# Introduction¶

Causal prediction should be used when you want to estimate the effect of a **treatment** variable onto an **outcome** variable.
For instance, you may want to predict:

the effect of a drug on a patient, given their individual characteristics

the effect of a discount on a customer, given their customer data.

Unlike the AutoML prediction task, the Causal Prediction modeling task focuses on predicting the **treatment effect** i.e. the difference between the outcomes with and without treatment, all else equal.

Note that at the individual level this difference is based on one observed outcome, and one unobserved outcome, referred to as the **counterfactual outcome**, for instance:

the health outcome of a patient, would they have received the other possible drug/placebo treatment

the sales outcome of a customer, would they have received the other discount/no-discount treatment.

This predicted difference is often referred to as the **Conditional Average Treatment Effect (CATE)**.

This CATE prediction can help identify rows of the dataset where the highest effects from the treatment are expected, and in turn optimize the treatment allocation.

## Prerequisites and limitations¶

Training & running a causal prediction model requires a compatible code environment. Supported Python versions are 3.6 to 3.10.

Select the “Visual Causal Machine Learning” package preset in a code env’s Packages to install > Add sets of packages, and update your code-env.

Warning

Causal prediction is incompatible with the following:

MLflow models

Models ensembling

Model export

Model Evaluation Stores

Model Document Generator

Both **binary treatments**, i.e. with a control group and a single treatment group, and **multi-valued treatments** are supported. Binary treatments are either:

treatments with exactly two values (control and treated)

treatments with more than two values, when the multi-valued treatment option is disabled: the treatment values will be binarized as either equal to the selected control value (control group), or different from it (treated group).

When the treatment variable contains more than two values and by enabling the multi-valued treatment option, as many models as there are treatment values (excluding the control value) are trained on the relevant subset of the train data.

For classification tasks, only binary outcome variables are supported.

## Train a causal prediction model¶

From your dataset, in the *Lab* sidebar, select *Causal Prediction*. Specify the columns to use as outcome variable and treatment variable.

Note

To get a concrete use case, see the Tutorial | Causal prediction.

### Treatment variable¶

Your dataset must contain a treatment variable.
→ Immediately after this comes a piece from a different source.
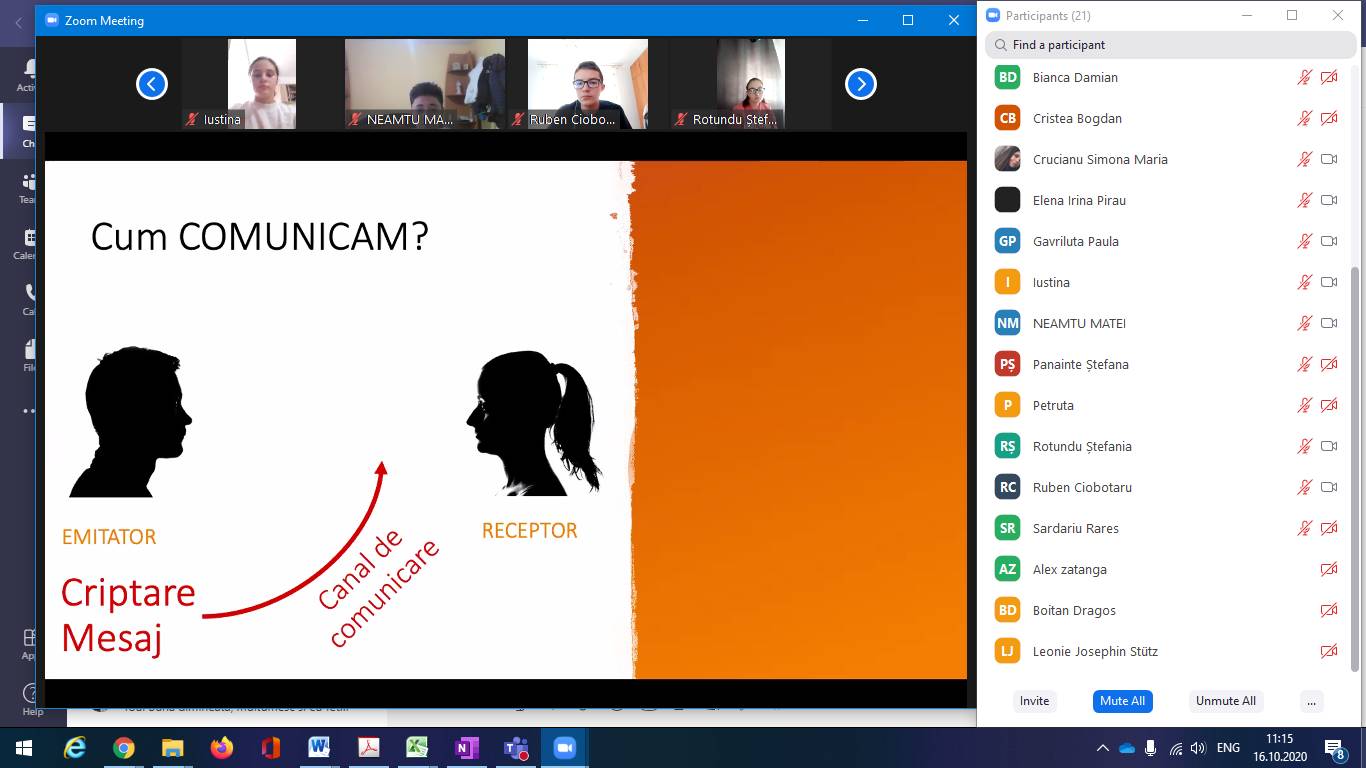Show hidden system tray icons
The image size is (1366, 768).
pyautogui.click(x=1103, y=748)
If the treatment variable contains exactly two values (control and treated), the treatment is automatically considered binary.

If the treatment variable contains several values in addition of the control value, it is considered multi-valued by default. As many causal models as there are treatment values (excluding the control value) are trained on the relevant subset of the train data.
However, the treatment variable can also be binarized based on the **control value** setting, by opting out of the multi-valued option. The treatment is then considered binary, as either:

equal to the control value (non treated), or

different from it (treated).

### Outcome variable¶

Outcome can be either:

numerical (causal regressions), or

categorical (causal classifications): in this case, only binary outcome variables are supported.

For binary outcome variables, you need to select the **preferred class**. The predicted probabilities used to compute the predicted effects are the probabilities of the outcome variable being equal to the preferred class.